→ **Listed entries**

+ + + + + + +

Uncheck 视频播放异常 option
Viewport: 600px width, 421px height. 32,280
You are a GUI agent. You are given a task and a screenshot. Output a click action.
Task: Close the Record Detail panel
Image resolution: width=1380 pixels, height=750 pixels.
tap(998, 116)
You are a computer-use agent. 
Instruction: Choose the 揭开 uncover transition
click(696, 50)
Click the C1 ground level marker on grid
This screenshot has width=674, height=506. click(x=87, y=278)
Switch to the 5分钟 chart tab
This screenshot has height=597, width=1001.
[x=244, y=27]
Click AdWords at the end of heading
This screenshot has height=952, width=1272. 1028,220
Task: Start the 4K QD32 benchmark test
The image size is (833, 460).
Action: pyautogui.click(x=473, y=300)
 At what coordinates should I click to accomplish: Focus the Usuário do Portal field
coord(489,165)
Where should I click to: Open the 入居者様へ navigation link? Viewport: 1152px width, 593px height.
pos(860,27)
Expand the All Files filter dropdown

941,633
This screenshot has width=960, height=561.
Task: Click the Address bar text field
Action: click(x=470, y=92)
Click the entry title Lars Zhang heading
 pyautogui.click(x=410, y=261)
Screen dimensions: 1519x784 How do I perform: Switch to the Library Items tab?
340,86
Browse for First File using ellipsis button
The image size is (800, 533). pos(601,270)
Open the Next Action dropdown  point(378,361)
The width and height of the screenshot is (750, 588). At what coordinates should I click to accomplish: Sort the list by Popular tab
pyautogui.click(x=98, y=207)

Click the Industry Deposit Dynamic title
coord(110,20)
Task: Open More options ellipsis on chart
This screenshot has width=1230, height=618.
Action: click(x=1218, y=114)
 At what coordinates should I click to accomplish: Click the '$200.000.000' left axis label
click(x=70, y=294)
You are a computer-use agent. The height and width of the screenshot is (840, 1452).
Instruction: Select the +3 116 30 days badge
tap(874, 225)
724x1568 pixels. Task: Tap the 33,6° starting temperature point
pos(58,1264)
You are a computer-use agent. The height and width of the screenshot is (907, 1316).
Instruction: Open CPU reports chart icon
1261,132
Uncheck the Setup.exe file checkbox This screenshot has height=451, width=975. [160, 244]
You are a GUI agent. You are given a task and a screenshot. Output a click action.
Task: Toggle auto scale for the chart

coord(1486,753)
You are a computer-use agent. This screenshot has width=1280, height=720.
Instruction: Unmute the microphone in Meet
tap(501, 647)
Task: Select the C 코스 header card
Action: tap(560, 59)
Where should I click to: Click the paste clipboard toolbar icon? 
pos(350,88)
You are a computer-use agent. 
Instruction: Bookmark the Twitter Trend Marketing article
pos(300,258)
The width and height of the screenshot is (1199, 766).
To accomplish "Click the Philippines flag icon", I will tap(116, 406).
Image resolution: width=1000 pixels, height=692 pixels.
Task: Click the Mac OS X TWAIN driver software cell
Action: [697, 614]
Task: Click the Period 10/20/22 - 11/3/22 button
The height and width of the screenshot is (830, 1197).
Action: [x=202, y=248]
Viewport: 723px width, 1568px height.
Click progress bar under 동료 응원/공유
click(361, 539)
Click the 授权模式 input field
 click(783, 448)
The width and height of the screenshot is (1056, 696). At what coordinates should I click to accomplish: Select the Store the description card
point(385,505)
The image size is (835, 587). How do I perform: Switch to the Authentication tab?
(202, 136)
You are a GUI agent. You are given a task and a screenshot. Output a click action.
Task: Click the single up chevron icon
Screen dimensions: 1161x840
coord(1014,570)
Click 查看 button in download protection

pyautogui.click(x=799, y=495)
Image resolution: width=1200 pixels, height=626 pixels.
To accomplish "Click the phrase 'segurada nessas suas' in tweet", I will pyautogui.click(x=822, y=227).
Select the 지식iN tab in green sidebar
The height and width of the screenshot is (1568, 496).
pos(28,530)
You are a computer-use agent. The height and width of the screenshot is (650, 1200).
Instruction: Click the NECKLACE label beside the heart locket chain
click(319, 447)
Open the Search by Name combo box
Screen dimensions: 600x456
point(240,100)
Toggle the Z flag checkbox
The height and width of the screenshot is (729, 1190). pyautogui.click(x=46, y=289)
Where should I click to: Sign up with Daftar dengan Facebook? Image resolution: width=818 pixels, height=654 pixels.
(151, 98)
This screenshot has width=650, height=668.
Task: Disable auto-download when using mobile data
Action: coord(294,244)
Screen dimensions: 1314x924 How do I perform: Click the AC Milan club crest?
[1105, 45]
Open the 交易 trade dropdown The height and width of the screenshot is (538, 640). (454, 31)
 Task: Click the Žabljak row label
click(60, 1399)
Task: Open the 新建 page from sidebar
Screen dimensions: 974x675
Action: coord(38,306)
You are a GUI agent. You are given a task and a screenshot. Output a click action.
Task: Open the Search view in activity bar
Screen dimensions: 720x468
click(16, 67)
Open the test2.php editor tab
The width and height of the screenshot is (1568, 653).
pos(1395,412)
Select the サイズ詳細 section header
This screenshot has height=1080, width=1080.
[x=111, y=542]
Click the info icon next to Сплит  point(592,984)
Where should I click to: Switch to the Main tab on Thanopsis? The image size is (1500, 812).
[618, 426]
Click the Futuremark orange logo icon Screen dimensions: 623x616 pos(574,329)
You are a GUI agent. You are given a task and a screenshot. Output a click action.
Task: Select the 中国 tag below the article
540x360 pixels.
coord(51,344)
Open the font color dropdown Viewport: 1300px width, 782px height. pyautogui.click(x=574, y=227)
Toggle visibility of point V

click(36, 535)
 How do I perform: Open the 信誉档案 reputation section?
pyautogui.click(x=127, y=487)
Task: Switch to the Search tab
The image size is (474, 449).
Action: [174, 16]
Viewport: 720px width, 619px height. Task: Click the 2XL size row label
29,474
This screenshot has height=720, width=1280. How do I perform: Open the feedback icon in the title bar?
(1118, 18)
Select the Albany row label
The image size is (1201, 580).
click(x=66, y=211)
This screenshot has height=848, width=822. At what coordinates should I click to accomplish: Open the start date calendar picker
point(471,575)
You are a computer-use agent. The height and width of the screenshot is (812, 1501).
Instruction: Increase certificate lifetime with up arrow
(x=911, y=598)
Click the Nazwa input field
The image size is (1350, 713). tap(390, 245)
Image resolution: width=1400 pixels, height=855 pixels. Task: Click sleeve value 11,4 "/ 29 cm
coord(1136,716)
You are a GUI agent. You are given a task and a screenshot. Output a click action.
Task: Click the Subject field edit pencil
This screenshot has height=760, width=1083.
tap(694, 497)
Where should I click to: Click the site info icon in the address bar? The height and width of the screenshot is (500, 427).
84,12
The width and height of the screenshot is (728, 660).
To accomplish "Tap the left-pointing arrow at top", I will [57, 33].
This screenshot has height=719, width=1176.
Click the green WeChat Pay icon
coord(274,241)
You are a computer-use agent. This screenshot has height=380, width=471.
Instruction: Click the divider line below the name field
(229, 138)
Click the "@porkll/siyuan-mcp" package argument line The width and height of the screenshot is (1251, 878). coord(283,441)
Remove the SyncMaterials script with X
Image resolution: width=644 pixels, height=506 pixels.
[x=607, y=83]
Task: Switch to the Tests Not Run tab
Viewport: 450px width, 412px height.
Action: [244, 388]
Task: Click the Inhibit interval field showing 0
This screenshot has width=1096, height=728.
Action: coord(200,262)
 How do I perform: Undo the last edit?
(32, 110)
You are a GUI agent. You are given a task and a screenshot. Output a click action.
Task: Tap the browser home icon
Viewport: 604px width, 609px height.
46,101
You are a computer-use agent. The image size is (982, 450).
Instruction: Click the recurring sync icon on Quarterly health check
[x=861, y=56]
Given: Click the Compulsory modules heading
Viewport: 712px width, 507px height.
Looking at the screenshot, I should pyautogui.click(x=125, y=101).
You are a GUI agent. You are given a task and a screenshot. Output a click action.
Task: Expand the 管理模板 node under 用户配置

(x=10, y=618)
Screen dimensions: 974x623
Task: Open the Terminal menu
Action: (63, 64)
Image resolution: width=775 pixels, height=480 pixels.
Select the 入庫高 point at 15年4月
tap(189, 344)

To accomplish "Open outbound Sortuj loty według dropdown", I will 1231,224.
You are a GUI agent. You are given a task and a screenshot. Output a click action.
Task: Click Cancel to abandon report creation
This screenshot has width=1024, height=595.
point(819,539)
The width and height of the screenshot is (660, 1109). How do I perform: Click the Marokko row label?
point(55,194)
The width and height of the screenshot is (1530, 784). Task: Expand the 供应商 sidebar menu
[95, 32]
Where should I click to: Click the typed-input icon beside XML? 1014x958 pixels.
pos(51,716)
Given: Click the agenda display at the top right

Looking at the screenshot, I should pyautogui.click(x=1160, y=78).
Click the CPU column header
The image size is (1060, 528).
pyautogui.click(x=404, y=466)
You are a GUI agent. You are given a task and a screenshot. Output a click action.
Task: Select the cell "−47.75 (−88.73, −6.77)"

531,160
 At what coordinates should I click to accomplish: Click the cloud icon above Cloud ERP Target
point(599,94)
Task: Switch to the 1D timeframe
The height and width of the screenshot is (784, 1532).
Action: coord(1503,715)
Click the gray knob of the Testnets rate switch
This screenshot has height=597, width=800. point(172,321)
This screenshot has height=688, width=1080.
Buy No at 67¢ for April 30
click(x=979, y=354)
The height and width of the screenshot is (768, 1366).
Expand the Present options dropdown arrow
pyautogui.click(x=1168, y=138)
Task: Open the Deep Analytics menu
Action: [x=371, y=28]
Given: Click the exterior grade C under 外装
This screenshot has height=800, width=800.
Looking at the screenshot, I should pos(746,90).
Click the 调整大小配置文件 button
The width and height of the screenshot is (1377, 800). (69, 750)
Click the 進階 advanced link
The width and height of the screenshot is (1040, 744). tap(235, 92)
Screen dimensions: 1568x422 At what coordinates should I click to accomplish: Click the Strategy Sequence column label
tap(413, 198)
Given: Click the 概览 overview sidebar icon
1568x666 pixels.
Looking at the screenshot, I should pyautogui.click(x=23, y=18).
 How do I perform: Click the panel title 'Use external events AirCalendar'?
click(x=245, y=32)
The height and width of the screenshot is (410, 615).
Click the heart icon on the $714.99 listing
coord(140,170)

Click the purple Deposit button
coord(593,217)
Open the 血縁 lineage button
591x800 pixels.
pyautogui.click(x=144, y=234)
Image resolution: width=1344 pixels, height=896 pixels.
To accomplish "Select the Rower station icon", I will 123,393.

+ + + + + + +

→ **Exercise goal**
Set down, from the entries above, exactly the lines from the one with "Task: Click the Subject field edit pencil" up to and including the one with "has height=380, width=471.", and no other lines.

→ **Exercise response**
Task: Click the Subject field edit pencil
This screenshot has height=760, width=1083.
tap(694, 497)
Where should I click to: Click the site info icon in the address bar? The height and width of the screenshot is (500, 427).
84,12
The width and height of the screenshot is (728, 660).
To accomplish "Tap the left-pointing arrow at top", I will [57, 33].
This screenshot has height=719, width=1176.
Click the green WeChat Pay icon
coord(274,241)
You are a computer-use agent. This screenshot has height=380, width=471.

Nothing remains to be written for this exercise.